At his wry expression, I laughed. "The Montagues are famed for their hospitality. Let's try this and pray your lady sister finds friendship and comfort somewhere among us."
"I will so pray."
Speaking of my family reminded me . . . "Prince Escalus, I have the florin I owe you." I half thought he'd refuse it, say he'd cheated, laugh at me for offering it, then on the way home I would indeed get myself a sorbetto.
Instead he looked at the coin and smiled that odd half smile. "Thank you." He placed it in a hidden pocket on his doublet and walked out of the shop, and his limp, I noted, was more severe than of the previous day.
"Wait a minute!" He hadn't told me why it was his fault Duke Stephano asked for my hand in marriage. "Come back!"
As if he had heard me, he limped back in on Nurse's heels.
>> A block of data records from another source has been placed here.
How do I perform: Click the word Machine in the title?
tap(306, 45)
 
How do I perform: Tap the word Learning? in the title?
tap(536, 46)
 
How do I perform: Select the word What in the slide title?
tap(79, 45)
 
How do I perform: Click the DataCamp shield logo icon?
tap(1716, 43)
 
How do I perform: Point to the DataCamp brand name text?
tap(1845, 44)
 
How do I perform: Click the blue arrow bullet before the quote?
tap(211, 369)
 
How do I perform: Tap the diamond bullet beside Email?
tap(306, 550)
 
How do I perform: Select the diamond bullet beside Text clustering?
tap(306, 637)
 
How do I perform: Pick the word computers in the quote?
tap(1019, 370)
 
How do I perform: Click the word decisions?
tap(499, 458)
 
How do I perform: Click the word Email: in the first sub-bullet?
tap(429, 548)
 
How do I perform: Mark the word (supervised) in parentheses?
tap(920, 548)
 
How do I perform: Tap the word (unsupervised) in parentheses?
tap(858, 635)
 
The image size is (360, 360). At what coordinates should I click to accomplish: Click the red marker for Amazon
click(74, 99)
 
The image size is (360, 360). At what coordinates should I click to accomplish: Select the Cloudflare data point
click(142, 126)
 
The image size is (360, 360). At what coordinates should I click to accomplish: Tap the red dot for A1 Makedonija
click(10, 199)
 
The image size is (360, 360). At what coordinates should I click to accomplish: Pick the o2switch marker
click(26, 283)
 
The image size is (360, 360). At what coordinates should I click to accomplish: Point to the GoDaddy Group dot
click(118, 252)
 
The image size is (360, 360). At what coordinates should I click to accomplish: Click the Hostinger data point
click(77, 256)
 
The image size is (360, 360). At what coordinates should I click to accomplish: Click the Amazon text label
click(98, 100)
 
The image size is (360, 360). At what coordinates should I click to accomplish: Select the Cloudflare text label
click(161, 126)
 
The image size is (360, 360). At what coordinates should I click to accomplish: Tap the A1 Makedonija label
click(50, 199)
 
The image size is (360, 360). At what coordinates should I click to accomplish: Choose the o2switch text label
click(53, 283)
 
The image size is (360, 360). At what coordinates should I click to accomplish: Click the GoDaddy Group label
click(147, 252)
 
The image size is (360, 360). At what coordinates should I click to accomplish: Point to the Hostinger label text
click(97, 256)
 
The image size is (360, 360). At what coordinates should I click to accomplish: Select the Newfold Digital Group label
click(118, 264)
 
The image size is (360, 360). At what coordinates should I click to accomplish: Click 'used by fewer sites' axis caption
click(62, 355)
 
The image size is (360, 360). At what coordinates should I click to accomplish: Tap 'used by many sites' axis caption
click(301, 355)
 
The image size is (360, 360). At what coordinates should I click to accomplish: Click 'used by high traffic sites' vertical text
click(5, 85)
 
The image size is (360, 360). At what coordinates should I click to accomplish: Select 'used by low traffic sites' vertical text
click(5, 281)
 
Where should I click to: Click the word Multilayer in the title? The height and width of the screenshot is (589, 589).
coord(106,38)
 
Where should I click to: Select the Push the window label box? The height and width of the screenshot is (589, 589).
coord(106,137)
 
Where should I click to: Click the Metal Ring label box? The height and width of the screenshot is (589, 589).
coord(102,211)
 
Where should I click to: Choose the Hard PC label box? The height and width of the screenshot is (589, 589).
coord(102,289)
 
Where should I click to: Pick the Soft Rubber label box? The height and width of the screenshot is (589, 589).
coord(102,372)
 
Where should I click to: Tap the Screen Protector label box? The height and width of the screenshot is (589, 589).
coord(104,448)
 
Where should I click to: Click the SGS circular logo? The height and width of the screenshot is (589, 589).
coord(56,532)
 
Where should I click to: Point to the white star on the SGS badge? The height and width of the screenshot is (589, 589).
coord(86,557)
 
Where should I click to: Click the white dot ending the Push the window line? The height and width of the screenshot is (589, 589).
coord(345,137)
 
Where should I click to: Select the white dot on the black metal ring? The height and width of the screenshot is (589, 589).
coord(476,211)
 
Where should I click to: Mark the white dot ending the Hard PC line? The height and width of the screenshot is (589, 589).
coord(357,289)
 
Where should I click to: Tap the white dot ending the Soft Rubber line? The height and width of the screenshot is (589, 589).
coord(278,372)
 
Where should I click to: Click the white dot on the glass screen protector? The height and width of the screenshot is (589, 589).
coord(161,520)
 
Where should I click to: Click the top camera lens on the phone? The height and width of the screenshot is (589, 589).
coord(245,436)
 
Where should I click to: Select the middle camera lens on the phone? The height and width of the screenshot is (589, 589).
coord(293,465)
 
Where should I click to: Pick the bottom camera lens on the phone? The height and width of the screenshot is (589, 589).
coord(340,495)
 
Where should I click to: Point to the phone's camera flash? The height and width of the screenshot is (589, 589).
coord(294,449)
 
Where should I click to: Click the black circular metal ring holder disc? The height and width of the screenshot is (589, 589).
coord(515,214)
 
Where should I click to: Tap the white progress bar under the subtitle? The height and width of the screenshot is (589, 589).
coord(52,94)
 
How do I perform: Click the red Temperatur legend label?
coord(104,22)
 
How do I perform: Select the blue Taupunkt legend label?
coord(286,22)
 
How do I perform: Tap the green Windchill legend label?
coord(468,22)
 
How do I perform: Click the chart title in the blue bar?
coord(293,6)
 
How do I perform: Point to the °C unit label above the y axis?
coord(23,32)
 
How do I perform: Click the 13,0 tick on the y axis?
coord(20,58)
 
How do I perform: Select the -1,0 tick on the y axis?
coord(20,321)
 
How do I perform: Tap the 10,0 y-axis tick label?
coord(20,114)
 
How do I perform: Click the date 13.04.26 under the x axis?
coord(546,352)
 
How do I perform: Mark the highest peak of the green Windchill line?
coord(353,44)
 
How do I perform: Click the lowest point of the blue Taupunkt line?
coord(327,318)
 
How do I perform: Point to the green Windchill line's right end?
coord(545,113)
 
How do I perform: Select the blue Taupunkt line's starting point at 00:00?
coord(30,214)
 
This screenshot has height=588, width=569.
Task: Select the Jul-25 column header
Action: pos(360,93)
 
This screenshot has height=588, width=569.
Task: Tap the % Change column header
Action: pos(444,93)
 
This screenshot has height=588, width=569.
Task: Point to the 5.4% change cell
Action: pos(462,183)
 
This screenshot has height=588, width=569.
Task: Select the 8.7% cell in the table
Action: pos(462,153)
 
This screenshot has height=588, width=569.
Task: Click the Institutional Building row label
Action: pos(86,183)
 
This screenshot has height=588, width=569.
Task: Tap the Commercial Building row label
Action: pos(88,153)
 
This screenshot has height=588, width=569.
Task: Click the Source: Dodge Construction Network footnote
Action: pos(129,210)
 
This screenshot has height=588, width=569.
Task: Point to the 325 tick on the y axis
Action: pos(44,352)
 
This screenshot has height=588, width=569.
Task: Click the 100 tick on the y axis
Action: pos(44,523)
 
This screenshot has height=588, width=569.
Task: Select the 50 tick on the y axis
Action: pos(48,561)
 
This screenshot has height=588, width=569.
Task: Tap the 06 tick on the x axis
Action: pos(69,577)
Nurse, the unflappable, the stoic, the daunting, rushed in, cheeks flushed, mouth agape, eyes wide with alarm.
I feared for her health. "Nurse, what is it?"
She leaned against the counter to catch her breath. "She . . . She . . ."
Prince Escalus pushed a stool under her rump. "Sit, good woman, and speak. She . . . who?"
Friar Laurence put a goblet of wine into her hand.
She drank, sputtered, wiped her hand on her gray linen sleeve. "I heard it on the street. I confirmed. I talked to her servants. It's true!"
I'd never seen her so overwrought. "Nurse, calm please." I dampened my handkerchief in a basin of water and calming flowers, wrung it out, and blotted her ruddy cheeks. "Tell us the news."
"Porcia." She wiggled her fingers above her head to indicate the absurd headdress. "Porcia was found this morning—poisoned. Dead!"